• RECORDS SUPPLIED:
==*==

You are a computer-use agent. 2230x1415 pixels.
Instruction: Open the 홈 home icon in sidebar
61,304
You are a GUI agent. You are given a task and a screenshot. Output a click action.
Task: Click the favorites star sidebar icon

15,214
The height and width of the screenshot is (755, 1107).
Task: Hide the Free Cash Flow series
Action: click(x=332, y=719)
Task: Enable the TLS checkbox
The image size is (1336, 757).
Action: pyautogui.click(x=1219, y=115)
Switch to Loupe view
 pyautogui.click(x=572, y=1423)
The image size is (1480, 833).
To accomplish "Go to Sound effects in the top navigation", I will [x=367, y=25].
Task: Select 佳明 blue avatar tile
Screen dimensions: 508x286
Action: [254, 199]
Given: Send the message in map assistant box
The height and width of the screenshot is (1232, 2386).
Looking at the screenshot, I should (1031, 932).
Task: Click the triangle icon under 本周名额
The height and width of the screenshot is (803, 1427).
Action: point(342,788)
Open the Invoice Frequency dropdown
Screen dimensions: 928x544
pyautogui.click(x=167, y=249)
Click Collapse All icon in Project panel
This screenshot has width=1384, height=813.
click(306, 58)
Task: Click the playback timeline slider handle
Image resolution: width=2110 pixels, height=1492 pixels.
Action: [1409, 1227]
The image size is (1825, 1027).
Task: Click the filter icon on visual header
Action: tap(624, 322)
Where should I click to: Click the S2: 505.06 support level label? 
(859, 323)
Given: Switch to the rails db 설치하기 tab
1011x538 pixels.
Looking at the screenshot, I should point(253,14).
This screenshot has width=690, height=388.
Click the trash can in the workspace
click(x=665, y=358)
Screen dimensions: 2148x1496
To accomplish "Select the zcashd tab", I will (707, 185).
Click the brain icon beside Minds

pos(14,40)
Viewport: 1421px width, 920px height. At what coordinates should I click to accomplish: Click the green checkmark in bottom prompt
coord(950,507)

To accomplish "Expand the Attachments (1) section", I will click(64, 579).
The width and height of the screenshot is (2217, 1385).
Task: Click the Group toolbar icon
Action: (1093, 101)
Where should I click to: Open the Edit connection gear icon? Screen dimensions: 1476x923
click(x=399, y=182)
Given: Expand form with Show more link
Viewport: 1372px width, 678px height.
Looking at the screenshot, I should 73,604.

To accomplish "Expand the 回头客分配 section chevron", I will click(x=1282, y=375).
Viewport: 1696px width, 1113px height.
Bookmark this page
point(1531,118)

==*==

• ASSIGNMENT:
Output all of the material exactly.

• OUTPUT BELOW:
You are a computer-use agent. 2230x1415 pixels.
Instruction: Open the 홈 home icon in sidebar
61,304
You are a GUI agent. You are given a task and a screenshot. Output a click action.
Task: Click the favorites star sidebar icon

15,214
The height and width of the screenshot is (755, 1107).
Task: Hide the Free Cash Flow series
Action: click(x=332, y=719)
Task: Enable the TLS checkbox
The image size is (1336, 757).
Action: pyautogui.click(x=1219, y=115)
Switch to Loupe view
 pyautogui.click(x=572, y=1423)
The image size is (1480, 833).
To accomplish "Go to Sound effects in the top navigation", I will [x=367, y=25].
Task: Select 佳明 blue avatar tile
Screen dimensions: 508x286
Action: [254, 199]
Given: Send the message in map assistant box
The height and width of the screenshot is (1232, 2386).
Looking at the screenshot, I should (1031, 932).
Task: Click the triangle icon under 本周名额
The height and width of the screenshot is (803, 1427).
Action: point(342,788)
Open the Invoice Frequency dropdown
Screen dimensions: 928x544
pyautogui.click(x=167, y=249)
Click Collapse All icon in Project panel
This screenshot has width=1384, height=813.
click(306, 58)
Task: Click the playback timeline slider handle
Image resolution: width=2110 pixels, height=1492 pixels.
Action: [1409, 1227]
The image size is (1825, 1027).
Task: Click the filter icon on visual header
Action: tap(624, 322)
Where should I click to: Click the S2: 505.06 support level label? 
(859, 323)
Given: Switch to the rails db 설치하기 tab
1011x538 pixels.
Looking at the screenshot, I should point(253,14).
This screenshot has width=690, height=388.
Click the trash can in the workspace
click(x=665, y=358)
Screen dimensions: 2148x1496
To accomplish "Select the zcashd tab", I will (707, 185).
Click the brain icon beside Minds

pos(14,40)
Viewport: 1421px width, 920px height. At what coordinates should I click to accomplish: Click the green checkmark in bottom prompt
coord(950,507)

To accomplish "Expand the Attachments (1) section", I will click(64, 579).
The width and height of the screenshot is (2217, 1385).
Task: Click the Group toolbar icon
Action: (1093, 101)
Where should I click to: Open the Edit connection gear icon? Screen dimensions: 1476x923
click(x=399, y=182)
Given: Expand form with Show more link
Viewport: 1372px width, 678px height.
Looking at the screenshot, I should 73,604.

To accomplish "Expand the 回头客分配 section chevron", I will click(x=1282, y=375).
Viewport: 1696px width, 1113px height.
Bookmark this page
point(1531,118)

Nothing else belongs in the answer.